Görev Tanımı: Lütfen "The width and" ifadesini içeren satırdan satırların sonuna kadar olan bölümü yeniden yazın ve bu bölümde "screenshot" sözcüğünü "capture" ile değiştirin, gerisini olduğu gibi bırakın. Resimleri cevaba koymayın.

Bir veri kümesinden satırlar:
* * * * * * * * *
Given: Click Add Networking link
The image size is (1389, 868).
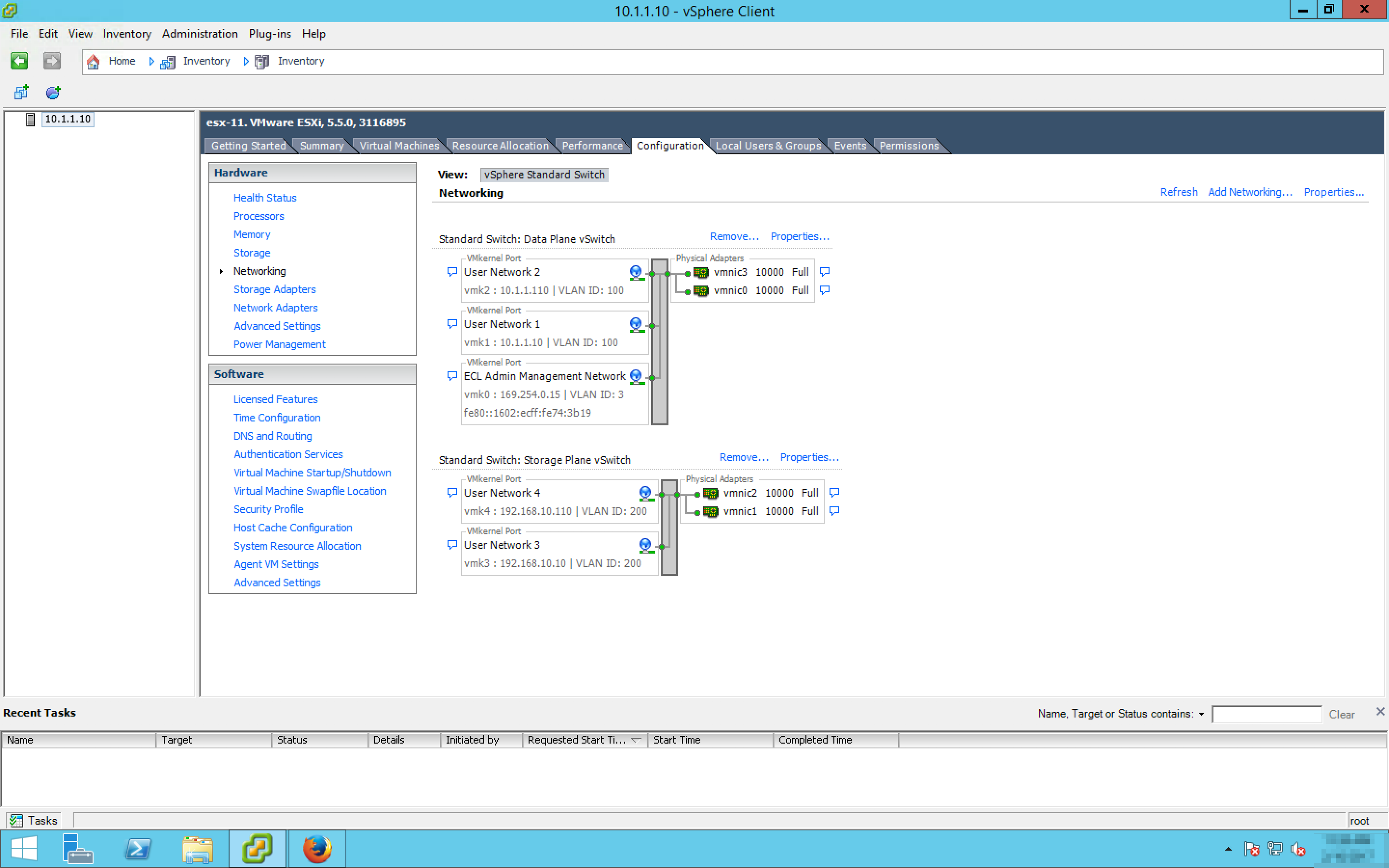Looking at the screenshot, I should [1250, 192].
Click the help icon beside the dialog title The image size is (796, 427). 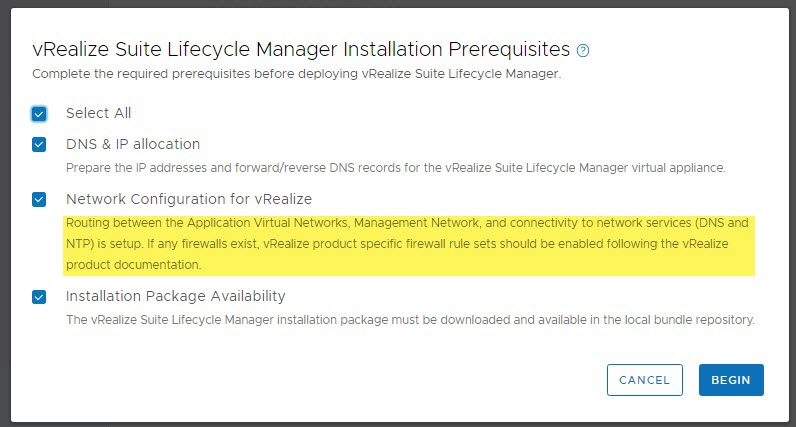[x=583, y=50]
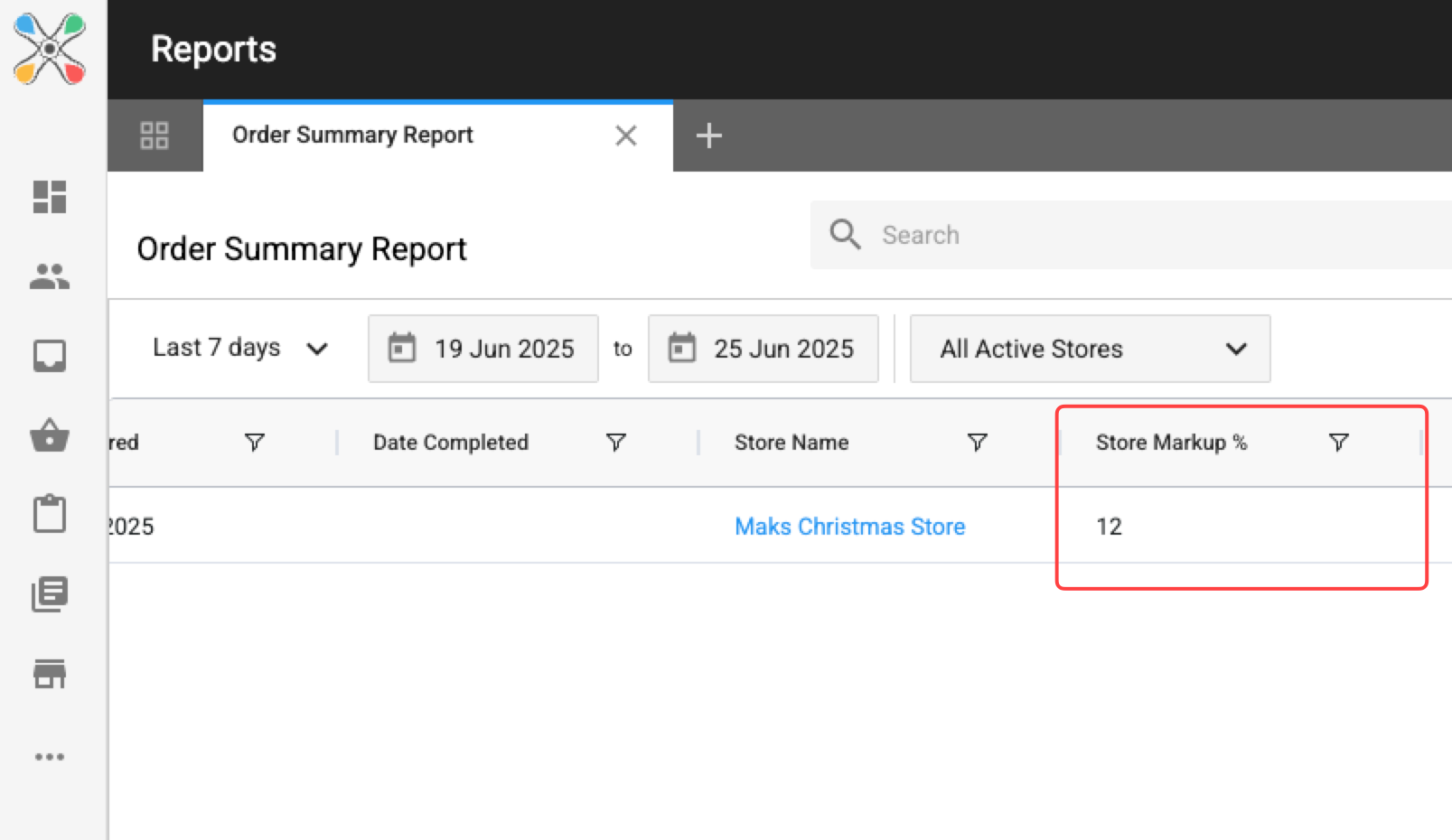
Task: Open the reports grid view tab icon
Action: pyautogui.click(x=155, y=135)
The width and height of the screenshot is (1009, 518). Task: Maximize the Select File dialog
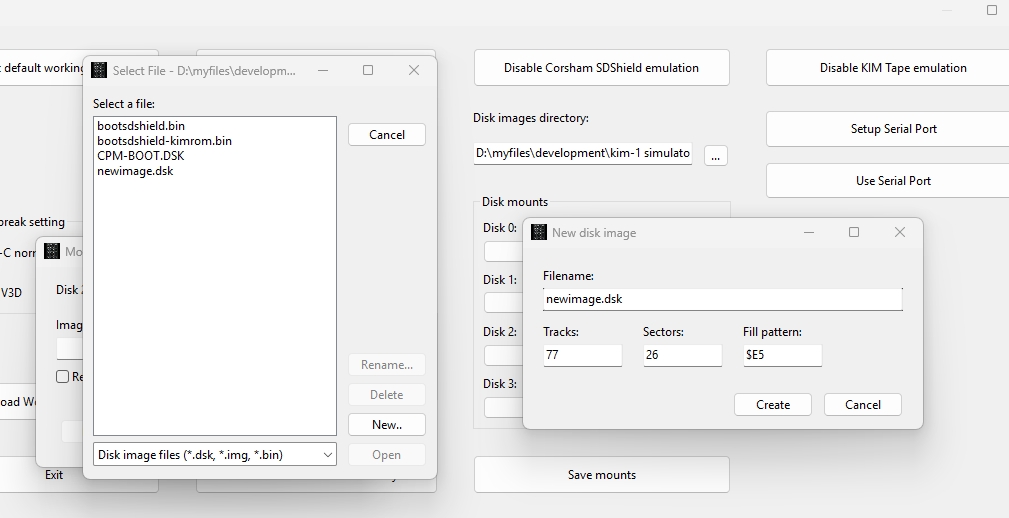click(x=368, y=70)
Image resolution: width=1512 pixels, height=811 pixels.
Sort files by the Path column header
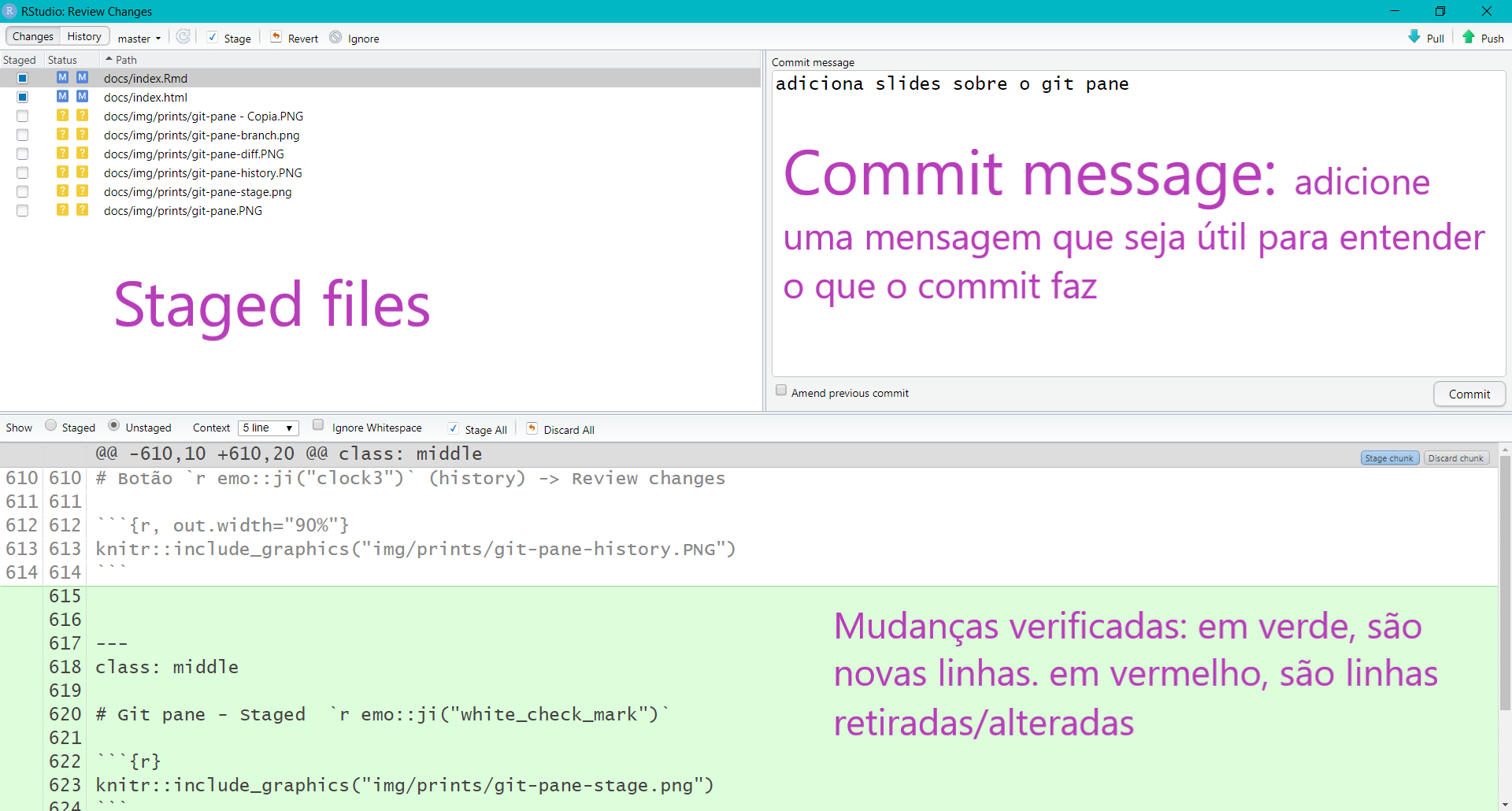point(126,60)
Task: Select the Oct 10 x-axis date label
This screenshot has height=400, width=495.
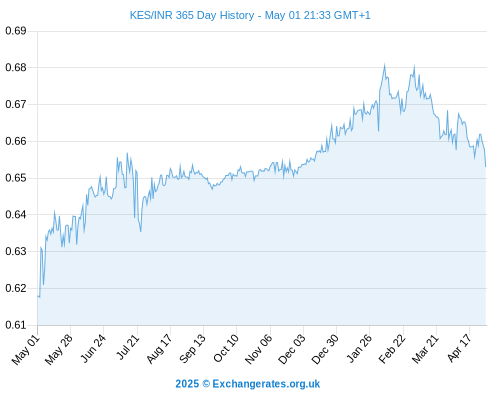Action: (226, 348)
* * * * * * * * *
Tam Cevap:
The width and height of the capture is (1009, 518). Task: Maximize the Select File dialog
click(x=368, y=70)
Image resolution: width=1512 pixels, height=811 pixels.
Sort files by the Path column header
point(126,60)
Task: Select the Oct 10 x-axis date label
This capture has height=400, width=495.
Action: (226, 348)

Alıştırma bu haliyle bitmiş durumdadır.